Genesis 15:6 (ESV) … “And he believed the Lord, and he counted it to him as righteousness.”
In the middle of this chapter occurs what is perhaps the most important verse in the entire Bible: Genesis 15:6. In it, the doctrine of justification by faith is set forth for the first time. This is the first verse in the Bible explicitly to speak of (1) “faith,” (2) “righteousness,” and (3) “justification.” We know that faith existed before Abram; for Abel, Enoch, Noah (Heb. 11:4–5, 7), and the other godly patriarchs were saved by it. It was through faith on the basis of the imputed righteousness of Christ that God justified these Old Testament figures, as Paul says clearly in Romans 3:21–26. But up to this point in Genesis, we have not had this truth taught explicitly. Here the doctrine of justification by grace through faith, and hence the theme of the entire Bible, is set before us.

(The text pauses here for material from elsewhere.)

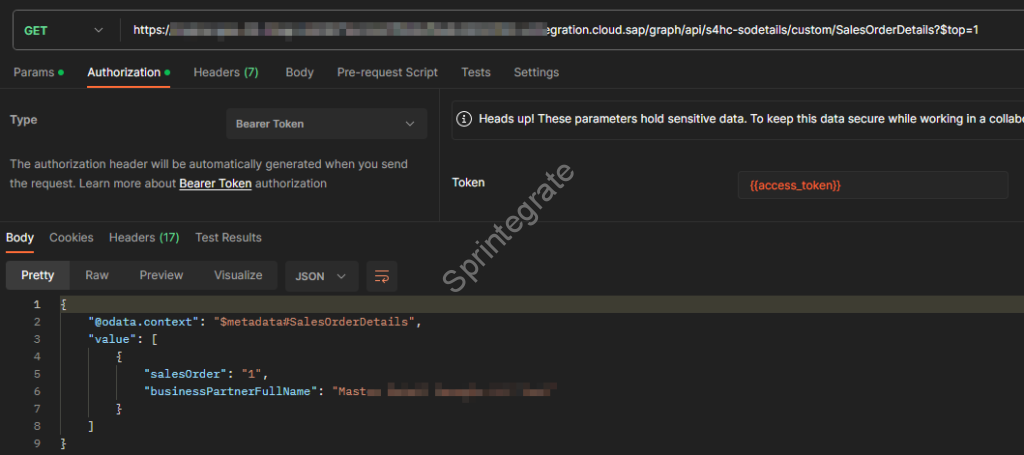Click the info icon in Heads up banner
1024x455 pixels.
pos(464,118)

Martin Luther, whose rediscovery of the truths about justification in the sixteenth century launched the Reformation, considered this the doctrine by which the church stands or falls: “When the article of justification has fallen, everything has fallen.… This is the chief article from which all other doctrines have flowed.… It alone begets, nourishes, builds, preserves, and defends the church of God; and without it the church of God cannot exist for one hour.” It is “the master and prince, the lord, the ruler, and the judge over all kinds of doctrines.”
John Calvin—who followed Luther in the early development of the Reformation and whose Institutes became the systematic theology of the Reformation—said the same. He called it “the main hinge on which religion turns.”

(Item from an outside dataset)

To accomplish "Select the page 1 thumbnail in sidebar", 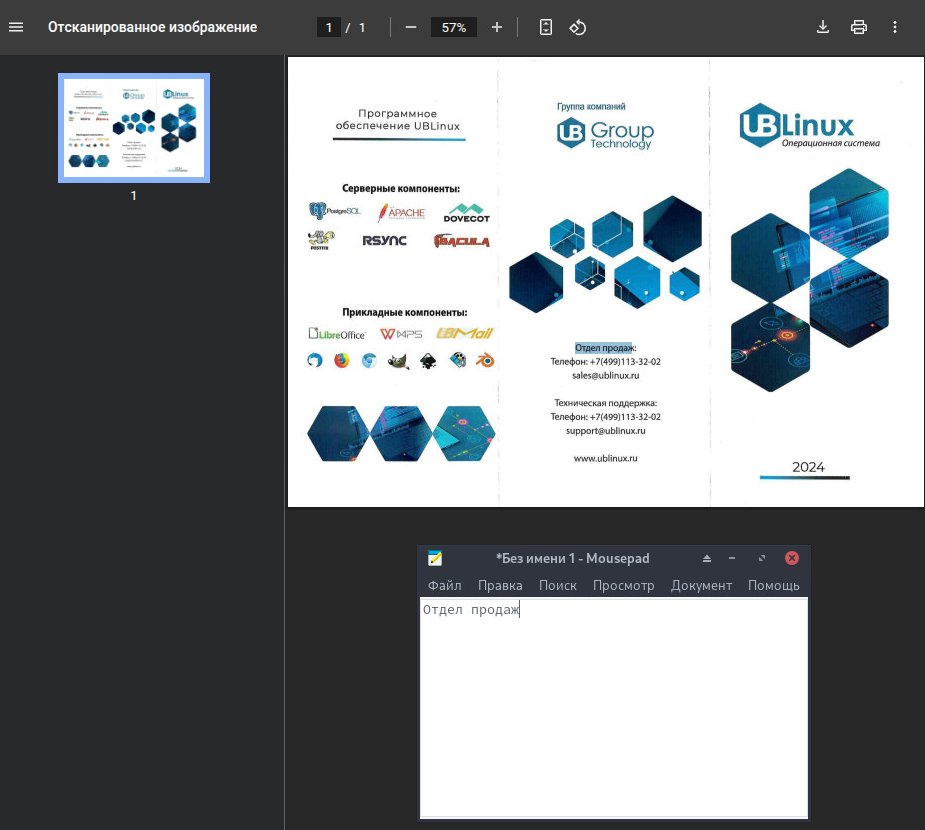I will [x=134, y=127].
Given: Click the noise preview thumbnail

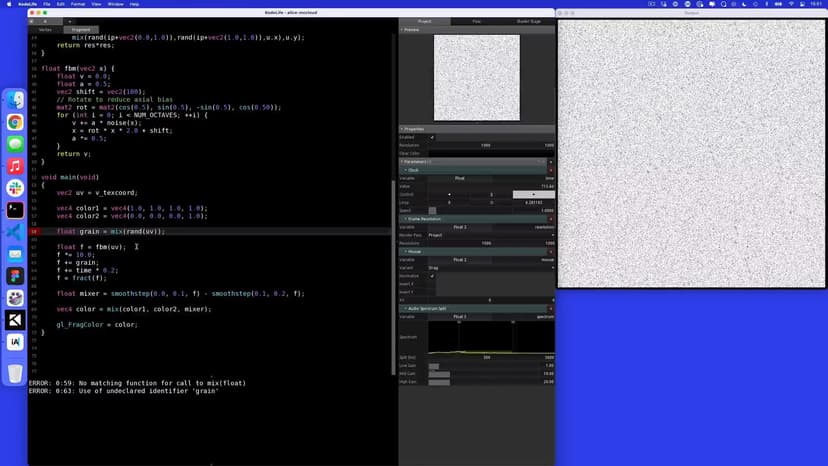Looking at the screenshot, I should (476, 78).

Thomas Watson observed, “Justification is the very hinge and pillar of Christianity. An error about justification is dangerous, like a defect in a foundation. Justification by Christ is a spring of the water of life. To have the poison of corrupt doctrine cast into this spring is damnable.”
These statements are not hyperboles. They are simple truth because justification by faith is God’s answer to the most basic of all religious questions, namely, how can a man or woman become right with God? We are not right with him in ourselves; this is what the doctrine of sin means. Sin means that we are in rebellion against God, and if we are against God, we cannot be right with God. We are transgressors. Moreover, we are all transgressors, as Paul says: “All have sinned and fall short of the glory of God” (Rom. 3:23). The doctrine of justification by faith is the most important of all Christian doctrines because it tells how one who is in rebellion against God may become right with him. It says that we may be justified, not by our own works-righteousness, but solely by the work of Christ received by faith.[1]
[1] Boice, J. M. (1998). Genesis: an expositional commentary (pp. 539–540). Grand Rapids, MI: Baker Books.